Short exercise: Gather each line of the records below that contains the string "plus". Matching is case-sensitive.
"""
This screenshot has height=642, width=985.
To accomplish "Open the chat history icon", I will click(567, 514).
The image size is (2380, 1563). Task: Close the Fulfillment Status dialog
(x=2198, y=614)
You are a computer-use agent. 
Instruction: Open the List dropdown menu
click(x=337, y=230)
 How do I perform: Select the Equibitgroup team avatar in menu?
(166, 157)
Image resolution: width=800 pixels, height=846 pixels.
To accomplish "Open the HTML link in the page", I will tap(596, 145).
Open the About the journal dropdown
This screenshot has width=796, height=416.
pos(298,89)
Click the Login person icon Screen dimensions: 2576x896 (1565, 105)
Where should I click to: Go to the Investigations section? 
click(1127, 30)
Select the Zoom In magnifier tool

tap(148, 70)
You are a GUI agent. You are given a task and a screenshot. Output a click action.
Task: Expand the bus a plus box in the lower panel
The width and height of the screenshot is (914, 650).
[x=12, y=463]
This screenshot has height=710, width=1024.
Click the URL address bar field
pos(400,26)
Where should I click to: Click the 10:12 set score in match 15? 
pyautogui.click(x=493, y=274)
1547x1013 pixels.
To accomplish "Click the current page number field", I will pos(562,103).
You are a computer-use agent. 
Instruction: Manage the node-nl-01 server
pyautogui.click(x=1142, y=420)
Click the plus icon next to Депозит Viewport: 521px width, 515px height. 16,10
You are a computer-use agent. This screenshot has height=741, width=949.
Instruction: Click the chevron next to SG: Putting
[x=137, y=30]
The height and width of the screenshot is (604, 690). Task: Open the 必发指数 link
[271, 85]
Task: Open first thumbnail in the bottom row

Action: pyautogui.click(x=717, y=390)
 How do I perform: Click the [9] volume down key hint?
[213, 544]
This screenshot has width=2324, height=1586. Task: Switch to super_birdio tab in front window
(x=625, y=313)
"""
Completed exercise:
Task: Expand the bus a plus box in the lower panel
Click the plus icon next to Депозит Viewport: 521px width, 515px height. 16,10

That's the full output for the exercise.